*Problem requirements*: What is needed is each line of the data below that holds the string "computer".

*Information shown*:

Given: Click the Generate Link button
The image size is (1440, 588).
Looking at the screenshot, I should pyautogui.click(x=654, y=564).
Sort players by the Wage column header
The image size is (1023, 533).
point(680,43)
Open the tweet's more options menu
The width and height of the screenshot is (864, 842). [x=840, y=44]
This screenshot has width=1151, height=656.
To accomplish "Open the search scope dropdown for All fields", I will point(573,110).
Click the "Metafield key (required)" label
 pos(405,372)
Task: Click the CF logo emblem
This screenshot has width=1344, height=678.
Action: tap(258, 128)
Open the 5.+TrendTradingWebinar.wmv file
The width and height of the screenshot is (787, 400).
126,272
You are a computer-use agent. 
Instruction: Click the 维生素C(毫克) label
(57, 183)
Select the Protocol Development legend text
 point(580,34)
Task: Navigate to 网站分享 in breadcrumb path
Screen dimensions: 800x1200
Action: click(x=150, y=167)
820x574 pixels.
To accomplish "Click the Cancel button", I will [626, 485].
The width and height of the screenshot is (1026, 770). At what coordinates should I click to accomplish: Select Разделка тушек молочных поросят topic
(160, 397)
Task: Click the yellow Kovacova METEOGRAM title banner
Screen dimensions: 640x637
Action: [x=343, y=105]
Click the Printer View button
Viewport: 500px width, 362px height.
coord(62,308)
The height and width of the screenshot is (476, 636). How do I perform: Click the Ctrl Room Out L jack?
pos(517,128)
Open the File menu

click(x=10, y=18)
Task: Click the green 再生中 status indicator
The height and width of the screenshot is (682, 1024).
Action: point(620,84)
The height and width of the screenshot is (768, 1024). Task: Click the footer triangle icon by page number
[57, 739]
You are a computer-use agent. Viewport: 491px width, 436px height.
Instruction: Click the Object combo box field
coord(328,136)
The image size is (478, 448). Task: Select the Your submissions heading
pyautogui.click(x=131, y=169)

*Solved problem*:
You are a computer-use agent. 
You are a computer-use agent. Viewport: 491px width, 436px height.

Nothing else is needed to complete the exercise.